- [SOURCE DOCUMENT]
I’m just copying a post here I just did to a closed forum for CISSPs.
A couple of days ago, I had to create a death certificate in Cosmic, the EHR system produced by Cambio Healthcare Systems and used in many provinces of Sweden and increasingly abroad.
So, I opened up the records for the patient, created a new death certificate form and filled it in. Printed it out, since it needs to go the paper route to the IRS (in Sweden, they handle the population registry). Then, just to make sure my data matched the EHR entry I made a few days before, I opened up the form again and discovered four different entry fields had changed after I saved. Two adress fields were blanked, my “place of employment” was changed to “Summer house” (part of another field I had filled in) and finally, my telephone number I had added was blanked out. I corrected the fields and resaved, same thing happened again. Did it three times, same thing. I never signed the document, of course, instead having a secretary scan in my paper form, which was correct, and have that put in the EHR. The erroneous form remains there, but unsigned.

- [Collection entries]

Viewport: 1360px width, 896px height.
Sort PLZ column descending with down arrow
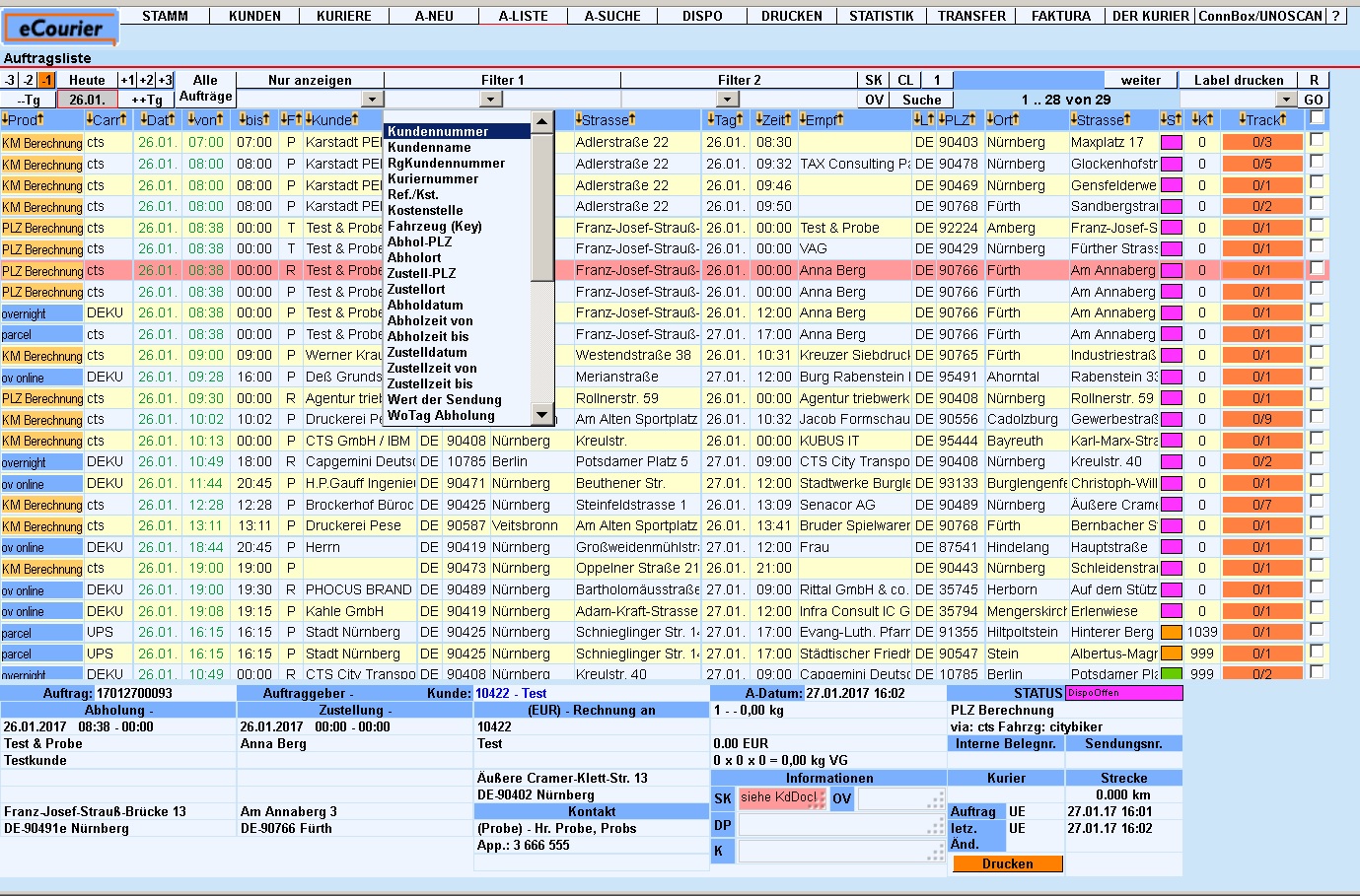[x=942, y=120]
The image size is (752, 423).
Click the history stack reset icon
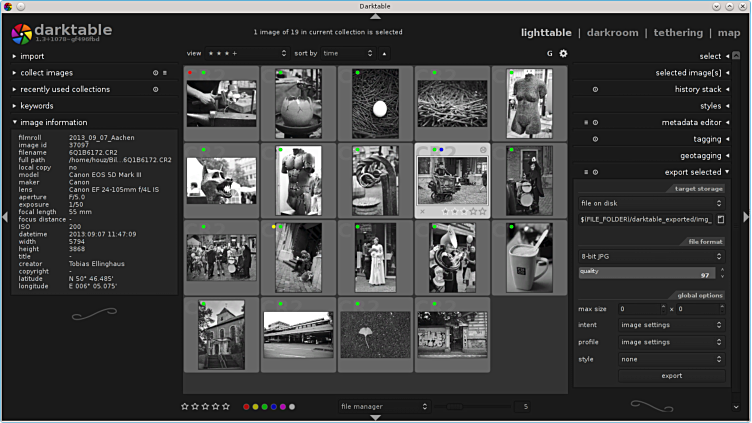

- [QUESTIONS ON THE MATERIAL]
1/ Retype the Cosmic post from "So, I opened" up to and including "there, but unsigned.".
2/ Answer these questions from the Cosmic post.
(a) Which company produces the Cosmic EHR system?
(b) In Sweden, which body handles the population registry?
(c) What was the "place of employment" field changed to after saving?
Answer from the text alone.

- [SOLVED TASKS]
1/
So, I opened up the records for the patient, created a new death certificate form and filled it in. Printed it out, since it needs to go the paper route to the IRS (in Sweden, they handle the population registry). Then, just to make sure my data matched the EHR entry I made a few days before, I opened up the form again and discovered four different entry fields had changed after I saved. Two adress fields were blanked, my “place of employment” was changed to “Summer house” (part of another field I had filled in) and finally, my telephone number I had added was blanked out. I corrected the fields and resaved, same thing happened again. Did it three times, same thing. I never signed the document, of course, instead having a secretary scan in my paper form, which was correct, and have that put in the EHR. The erroneous form remains there, but unsigned.

2/
(a) Cambio Healthcare Systems
(b) The IRS
(c) "Summer house"